(Stored data)
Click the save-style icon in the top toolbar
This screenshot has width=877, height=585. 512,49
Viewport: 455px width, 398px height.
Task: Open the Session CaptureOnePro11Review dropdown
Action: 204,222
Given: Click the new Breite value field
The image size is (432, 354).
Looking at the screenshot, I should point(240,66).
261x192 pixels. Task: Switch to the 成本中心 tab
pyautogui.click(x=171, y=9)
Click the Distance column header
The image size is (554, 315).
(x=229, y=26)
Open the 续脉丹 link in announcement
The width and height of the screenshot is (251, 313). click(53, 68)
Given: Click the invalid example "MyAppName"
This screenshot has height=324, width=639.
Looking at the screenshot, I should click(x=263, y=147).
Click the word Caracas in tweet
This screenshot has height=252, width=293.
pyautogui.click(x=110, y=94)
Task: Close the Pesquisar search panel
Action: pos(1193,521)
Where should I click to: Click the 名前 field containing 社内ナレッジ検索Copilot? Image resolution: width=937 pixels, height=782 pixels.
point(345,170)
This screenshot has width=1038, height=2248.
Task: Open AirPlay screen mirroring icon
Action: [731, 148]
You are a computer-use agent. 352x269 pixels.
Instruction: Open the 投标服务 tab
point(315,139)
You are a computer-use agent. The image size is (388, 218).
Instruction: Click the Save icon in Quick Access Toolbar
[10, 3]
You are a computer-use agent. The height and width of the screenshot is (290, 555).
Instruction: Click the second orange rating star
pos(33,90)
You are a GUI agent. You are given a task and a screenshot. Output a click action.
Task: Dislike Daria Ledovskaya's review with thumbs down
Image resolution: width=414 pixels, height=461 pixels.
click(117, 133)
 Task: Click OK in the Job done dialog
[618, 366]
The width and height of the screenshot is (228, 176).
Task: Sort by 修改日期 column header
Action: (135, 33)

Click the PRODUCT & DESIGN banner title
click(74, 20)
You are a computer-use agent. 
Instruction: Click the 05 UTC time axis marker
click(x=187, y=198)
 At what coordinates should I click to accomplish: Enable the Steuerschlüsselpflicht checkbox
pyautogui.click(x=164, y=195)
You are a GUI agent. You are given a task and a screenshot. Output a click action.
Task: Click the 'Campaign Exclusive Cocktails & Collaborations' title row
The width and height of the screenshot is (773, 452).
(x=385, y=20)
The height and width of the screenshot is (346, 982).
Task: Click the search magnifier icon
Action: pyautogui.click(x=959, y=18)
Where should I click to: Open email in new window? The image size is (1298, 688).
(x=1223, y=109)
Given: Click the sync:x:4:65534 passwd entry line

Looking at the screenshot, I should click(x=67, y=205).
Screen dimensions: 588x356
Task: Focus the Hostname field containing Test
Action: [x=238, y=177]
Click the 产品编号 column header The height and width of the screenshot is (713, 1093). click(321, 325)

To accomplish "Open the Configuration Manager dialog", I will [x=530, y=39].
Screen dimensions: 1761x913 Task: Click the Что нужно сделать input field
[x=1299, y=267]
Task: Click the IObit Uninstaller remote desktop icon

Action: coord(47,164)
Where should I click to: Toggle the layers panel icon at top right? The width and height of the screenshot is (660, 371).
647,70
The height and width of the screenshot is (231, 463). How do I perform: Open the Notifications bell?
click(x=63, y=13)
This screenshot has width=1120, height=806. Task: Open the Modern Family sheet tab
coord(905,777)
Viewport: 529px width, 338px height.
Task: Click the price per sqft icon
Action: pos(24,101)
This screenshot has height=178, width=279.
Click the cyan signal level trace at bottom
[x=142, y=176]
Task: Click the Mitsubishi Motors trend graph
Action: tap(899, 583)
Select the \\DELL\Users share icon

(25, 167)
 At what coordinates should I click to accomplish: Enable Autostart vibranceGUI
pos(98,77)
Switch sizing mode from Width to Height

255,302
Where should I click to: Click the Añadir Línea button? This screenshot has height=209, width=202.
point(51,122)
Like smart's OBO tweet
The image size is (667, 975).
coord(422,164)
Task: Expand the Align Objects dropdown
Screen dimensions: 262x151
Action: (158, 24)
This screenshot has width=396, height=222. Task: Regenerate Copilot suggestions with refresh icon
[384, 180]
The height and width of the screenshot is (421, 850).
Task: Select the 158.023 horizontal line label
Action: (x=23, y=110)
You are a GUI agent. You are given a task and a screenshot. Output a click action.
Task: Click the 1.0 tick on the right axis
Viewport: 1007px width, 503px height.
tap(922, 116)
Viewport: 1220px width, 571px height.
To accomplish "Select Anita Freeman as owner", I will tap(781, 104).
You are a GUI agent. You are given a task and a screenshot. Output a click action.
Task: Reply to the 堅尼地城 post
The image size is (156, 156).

■ ACTIVITY
This exercise requires that all of the entries be repeated exactly.

■ ANSWER BOX
Click the save-style icon in the top toolbar
This screenshot has width=877, height=585. 512,49
Viewport: 455px width, 398px height.
Task: Open the Session CaptureOnePro11Review dropdown
Action: 204,222
Given: Click the new Breite value field
The image size is (432, 354).
Looking at the screenshot, I should point(240,66).
261x192 pixels. Task: Switch to the 成本中心 tab
pyautogui.click(x=171, y=9)
Click the Distance column header
The image size is (554, 315).
(x=229, y=26)
Open the 续脉丹 link in announcement
The width and height of the screenshot is (251, 313). click(53, 68)
Given: Click the invalid example "MyAppName"
This screenshot has height=324, width=639.
Looking at the screenshot, I should click(x=263, y=147).
Click the word Caracas in tweet
This screenshot has height=252, width=293.
pyautogui.click(x=110, y=94)
Task: Close the Pesquisar search panel
Action: pos(1193,521)
Where should I click to: Click the 名前 field containing 社内ナレッジ検索Copilot? Image resolution: width=937 pixels, height=782 pixels.
point(345,170)
This screenshot has width=1038, height=2248.
Task: Open AirPlay screen mirroring icon
Action: [731, 148]
You are a computer-use agent. 352x269 pixels.
Instruction: Open the 投标服务 tab
point(315,139)
You are a computer-use agent. The image size is (388, 218).
Instruction: Click the Save icon in Quick Access Toolbar
[10, 3]
You are a computer-use agent. The height and width of the screenshot is (290, 555).
Instruction: Click the second orange rating star
pos(33,90)
You are a GUI agent. You are given a task and a screenshot. Output a click action.
Task: Dislike Daria Ledovskaya's review with thumbs down
Image resolution: width=414 pixels, height=461 pixels.
click(117, 133)
 Task: Click OK in the Job done dialog
[618, 366]
The width and height of the screenshot is (228, 176).
Task: Sort by 修改日期 column header
Action: (135, 33)

Click the PRODUCT & DESIGN banner title
click(74, 20)
You are a computer-use agent. 
Instruction: Click the 05 UTC time axis marker
click(x=187, y=198)
 At what coordinates should I click to accomplish: Enable the Steuerschlüsselpflicht checkbox
pyautogui.click(x=164, y=195)
You are a GUI agent. You are given a task and a screenshot. Output a click action.
Task: Click the 'Campaign Exclusive Cocktails & Collaborations' title row
The width and height of the screenshot is (773, 452).
(x=385, y=20)
The height and width of the screenshot is (346, 982).
Task: Click the search magnifier icon
Action: pyautogui.click(x=959, y=18)
Where should I click to: Open email in new window? The image size is (1298, 688).
(x=1223, y=109)
Given: Click the sync:x:4:65534 passwd entry line

Looking at the screenshot, I should click(x=67, y=205).
Screen dimensions: 588x356
Task: Focus the Hostname field containing Test
Action: [x=238, y=177]
Click the 产品编号 column header The height and width of the screenshot is (713, 1093). click(321, 325)

To accomplish "Open the Configuration Manager dialog", I will [x=530, y=39].
Screen dimensions: 1761x913 Task: Click the Что нужно сделать input field
[x=1299, y=267]
Task: Click the IObit Uninstaller remote desktop icon

Action: coord(47,164)
Where should I click to: Toggle the layers panel icon at top right? The width and height of the screenshot is (660, 371).
647,70
The height and width of the screenshot is (231, 463). How do I perform: Open the Notifications bell?
click(x=63, y=13)
This screenshot has width=1120, height=806. Task: Open the Modern Family sheet tab
coord(905,777)
Viewport: 529px width, 338px height.
Task: Click the price per sqft icon
Action: pos(24,101)
This screenshot has height=178, width=279.
Click the cyan signal level trace at bottom
[x=142, y=176]
Task: Click the Mitsubishi Motors trend graph
Action: tap(899, 583)
Select the \\DELL\Users share icon

(25, 167)
 At what coordinates should I click to accomplish: Enable Autostart vibranceGUI
pos(98,77)
Switch sizing mode from Width to Height

255,302
Where should I click to: Click the Añadir Línea button? This screenshot has height=209, width=202.
point(51,122)
Like smart's OBO tweet
The image size is (667, 975).
coord(422,164)
Task: Expand the Align Objects dropdown
Screen dimensions: 262x151
Action: (158, 24)
This screenshot has width=396, height=222. Task: Regenerate Copilot suggestions with refresh icon
[384, 180]
The height and width of the screenshot is (421, 850).
Task: Select the 158.023 horizontal line label
Action: (x=23, y=110)
You are a GUI agent. You are given a task and a screenshot. Output a click action.
Task: Click the 1.0 tick on the right axis
Viewport: 1007px width, 503px height.
tap(922, 116)
Viewport: 1220px width, 571px height.
To accomplish "Select Anita Freeman as owner", I will tap(781, 104).
You are a GUI agent. You are given a task and a screenshot. Output a click action.
Task: Reply to the 堅尼地城 post
The image size is (156, 156).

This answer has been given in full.